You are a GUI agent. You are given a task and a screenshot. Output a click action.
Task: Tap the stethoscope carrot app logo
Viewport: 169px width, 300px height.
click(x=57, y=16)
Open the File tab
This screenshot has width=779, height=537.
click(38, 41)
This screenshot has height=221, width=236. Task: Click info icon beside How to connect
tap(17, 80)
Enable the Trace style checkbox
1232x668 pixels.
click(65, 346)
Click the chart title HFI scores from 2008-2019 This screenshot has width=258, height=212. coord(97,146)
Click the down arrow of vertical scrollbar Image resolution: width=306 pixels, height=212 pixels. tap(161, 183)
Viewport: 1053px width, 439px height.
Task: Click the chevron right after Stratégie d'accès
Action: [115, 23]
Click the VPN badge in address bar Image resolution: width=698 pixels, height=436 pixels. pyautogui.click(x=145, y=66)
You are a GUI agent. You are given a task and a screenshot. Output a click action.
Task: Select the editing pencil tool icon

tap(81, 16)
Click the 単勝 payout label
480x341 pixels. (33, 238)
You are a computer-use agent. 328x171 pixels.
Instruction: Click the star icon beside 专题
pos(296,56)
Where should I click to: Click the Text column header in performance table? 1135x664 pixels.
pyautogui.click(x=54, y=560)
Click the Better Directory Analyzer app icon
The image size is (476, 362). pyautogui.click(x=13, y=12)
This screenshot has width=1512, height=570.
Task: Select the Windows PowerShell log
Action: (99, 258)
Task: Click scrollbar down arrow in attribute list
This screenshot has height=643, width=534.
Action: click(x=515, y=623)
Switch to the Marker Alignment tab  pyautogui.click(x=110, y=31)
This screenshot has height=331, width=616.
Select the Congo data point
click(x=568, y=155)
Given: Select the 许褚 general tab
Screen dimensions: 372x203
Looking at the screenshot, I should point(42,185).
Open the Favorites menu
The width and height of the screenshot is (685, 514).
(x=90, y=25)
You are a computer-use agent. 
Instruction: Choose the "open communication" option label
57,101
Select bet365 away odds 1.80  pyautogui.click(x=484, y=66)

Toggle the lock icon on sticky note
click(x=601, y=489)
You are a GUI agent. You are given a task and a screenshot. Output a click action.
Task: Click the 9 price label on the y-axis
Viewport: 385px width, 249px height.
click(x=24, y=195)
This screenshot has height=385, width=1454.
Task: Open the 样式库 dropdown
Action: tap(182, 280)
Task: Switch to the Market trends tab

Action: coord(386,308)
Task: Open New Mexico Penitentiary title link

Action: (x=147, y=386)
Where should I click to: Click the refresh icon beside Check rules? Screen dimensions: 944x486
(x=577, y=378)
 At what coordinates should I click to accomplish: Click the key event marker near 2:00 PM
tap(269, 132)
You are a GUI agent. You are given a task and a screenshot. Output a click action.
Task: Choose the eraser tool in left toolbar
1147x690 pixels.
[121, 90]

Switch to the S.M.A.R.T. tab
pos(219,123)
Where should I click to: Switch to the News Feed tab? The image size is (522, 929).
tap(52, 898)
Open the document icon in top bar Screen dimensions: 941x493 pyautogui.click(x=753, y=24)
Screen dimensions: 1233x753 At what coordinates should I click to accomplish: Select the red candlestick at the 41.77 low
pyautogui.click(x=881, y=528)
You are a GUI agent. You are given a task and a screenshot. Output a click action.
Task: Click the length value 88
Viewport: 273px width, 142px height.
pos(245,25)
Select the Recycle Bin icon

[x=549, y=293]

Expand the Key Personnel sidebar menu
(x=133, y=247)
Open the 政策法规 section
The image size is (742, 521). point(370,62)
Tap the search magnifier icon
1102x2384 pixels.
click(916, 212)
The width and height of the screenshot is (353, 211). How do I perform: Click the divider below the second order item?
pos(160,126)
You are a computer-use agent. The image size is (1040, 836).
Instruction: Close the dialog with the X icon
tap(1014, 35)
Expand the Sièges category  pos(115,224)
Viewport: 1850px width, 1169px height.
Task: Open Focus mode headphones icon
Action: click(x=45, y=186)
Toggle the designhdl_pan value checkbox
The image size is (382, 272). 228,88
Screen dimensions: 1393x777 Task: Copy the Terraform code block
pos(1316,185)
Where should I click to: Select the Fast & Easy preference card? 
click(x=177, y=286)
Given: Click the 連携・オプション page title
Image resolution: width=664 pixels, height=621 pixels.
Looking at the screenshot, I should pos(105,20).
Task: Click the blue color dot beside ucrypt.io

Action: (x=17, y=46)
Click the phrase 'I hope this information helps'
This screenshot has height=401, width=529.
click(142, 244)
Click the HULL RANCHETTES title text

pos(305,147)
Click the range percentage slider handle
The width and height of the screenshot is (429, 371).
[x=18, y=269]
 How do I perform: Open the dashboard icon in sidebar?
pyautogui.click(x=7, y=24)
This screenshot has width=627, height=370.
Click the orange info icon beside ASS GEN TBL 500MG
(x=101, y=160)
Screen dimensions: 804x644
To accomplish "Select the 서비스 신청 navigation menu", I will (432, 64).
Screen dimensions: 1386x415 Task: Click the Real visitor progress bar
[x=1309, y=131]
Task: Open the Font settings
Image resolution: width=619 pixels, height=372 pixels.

§ **Your objective**
Could you set down every line above exactly as written?

§ **Problem solution**
You are a GUI agent. You are given a task and a screenshot. Output a click action.
Task: Tap the stethoscope carrot app logo
Viewport: 169px width, 300px height.
click(x=57, y=16)
Open the File tab
This screenshot has width=779, height=537.
click(38, 41)
This screenshot has height=221, width=236. Task: Click info icon beside How to connect
tap(17, 80)
Enable the Trace style checkbox
1232x668 pixels.
click(65, 346)
Click the chart title HFI scores from 2008-2019 This screenshot has width=258, height=212. coord(97,146)
Click the down arrow of vertical scrollbar Image resolution: width=306 pixels, height=212 pixels. tap(161, 183)
Viewport: 1053px width, 439px height.
Task: Click the chevron right after Stratégie d'accès
Action: [115, 23]
Click the VPN badge in address bar Image resolution: width=698 pixels, height=436 pixels. pyautogui.click(x=145, y=66)
You are a GUI agent. You are given a task and a screenshot. Output a click action.
Task: Select the editing pencil tool icon

tap(81, 16)
Click the 単勝 payout label
480x341 pixels. (33, 238)
You are a computer-use agent. 328x171 pixels.
Instruction: Click the star icon beside 专题
pos(296,56)
Where should I click to: Click the Text column header in performance table? 1135x664 pixels.
pyautogui.click(x=54, y=560)
Click the Better Directory Analyzer app icon
The image size is (476, 362). pyautogui.click(x=13, y=12)
This screenshot has width=1512, height=570.
Task: Select the Windows PowerShell log
Action: (99, 258)
Task: Click scrollbar down arrow in attribute list
This screenshot has height=643, width=534.
Action: click(x=515, y=623)
Switch to the Marker Alignment tab  pyautogui.click(x=110, y=31)
This screenshot has height=331, width=616.
Select the Congo data point
click(x=568, y=155)
Given: Select the 许褚 general tab
Screen dimensions: 372x203
Looking at the screenshot, I should point(42,185).
Open the Favorites menu
The width and height of the screenshot is (685, 514).
(x=90, y=25)
You are a computer-use agent. 
Instruction: Choose the "open communication" option label
57,101
Select bet365 away odds 1.80  pyautogui.click(x=484, y=66)

Toggle the lock icon on sticky note
click(x=601, y=489)
You are a GUI agent. You are given a task and a screenshot. Output a click action.
Task: Click the 9 price label on the y-axis
Viewport: 385px width, 249px height.
click(x=24, y=195)
This screenshot has height=385, width=1454.
Task: Open the 样式库 dropdown
Action: tap(182, 280)
Task: Switch to the Market trends tab

Action: coord(386,308)
Task: Open New Mexico Penitentiary title link

Action: (x=147, y=386)
Where should I click to: Click the refresh icon beside Check rules? Screen dimensions: 944x486
(x=577, y=378)
 At what coordinates should I click to accomplish: Click the key event marker near 2:00 PM
tap(269, 132)
You are a GUI agent. You are given a task and a screenshot. Output a click action.
Task: Choose the eraser tool in left toolbar
1147x690 pixels.
[121, 90]

Switch to the S.M.A.R.T. tab
pos(219,123)
Where should I click to: Switch to the News Feed tab? The image size is (522, 929).
tap(52, 898)
Open the document icon in top bar Screen dimensions: 941x493 pyautogui.click(x=753, y=24)
Screen dimensions: 1233x753 At what coordinates should I click to accomplish: Select the red candlestick at the 41.77 low
pyautogui.click(x=881, y=528)
You are a GUI agent. You are given a task and a screenshot. Output a click action.
Task: Click the length value 88
Viewport: 273px width, 142px height.
pos(245,25)
Select the Recycle Bin icon

[x=549, y=293]

Expand the Key Personnel sidebar menu
(x=133, y=247)
Open the 政策法规 section
The image size is (742, 521). point(370,62)
Tap the search magnifier icon
1102x2384 pixels.
click(916, 212)
The width and height of the screenshot is (353, 211). How do I perform: Click the divider below the second order item?
pos(160,126)
You are a computer-use agent. The image size is (1040, 836).
Instruction: Close the dialog with the X icon
tap(1014, 35)
Expand the Sièges category  pos(115,224)
Viewport: 1850px width, 1169px height.
Task: Open Focus mode headphones icon
Action: click(x=45, y=186)
Toggle the designhdl_pan value checkbox
The image size is (382, 272). 228,88
Screen dimensions: 1393x777 Task: Copy the Terraform code block
pos(1316,185)
Where should I click to: Select the Fast & Easy preference card? 
click(x=177, y=286)
Given: Click the 連携・オプション page title
Image resolution: width=664 pixels, height=621 pixels.
Looking at the screenshot, I should pos(105,20).
Task: Click the blue color dot beside ucrypt.io

Action: (x=17, y=46)
Click the phrase 'I hope this information helps'
This screenshot has height=401, width=529.
click(142, 244)
Click the HULL RANCHETTES title text

pos(305,147)
Click the range percentage slider handle
The width and height of the screenshot is (429, 371).
[x=18, y=269]
 How do I perform: Open the dashboard icon in sidebar?
pyautogui.click(x=7, y=24)
This screenshot has width=627, height=370.
Click the orange info icon beside ASS GEN TBL 500MG
(x=101, y=160)
Screen dimensions: 804x644
To accomplish "Select the 서비스 신청 navigation menu", I will (432, 64).
Screen dimensions: 1386x415 Task: Click the Real visitor progress bar
[x=1309, y=131]
Task: Open the Font settings
Image resolution: width=619 pixels, height=372 pixels.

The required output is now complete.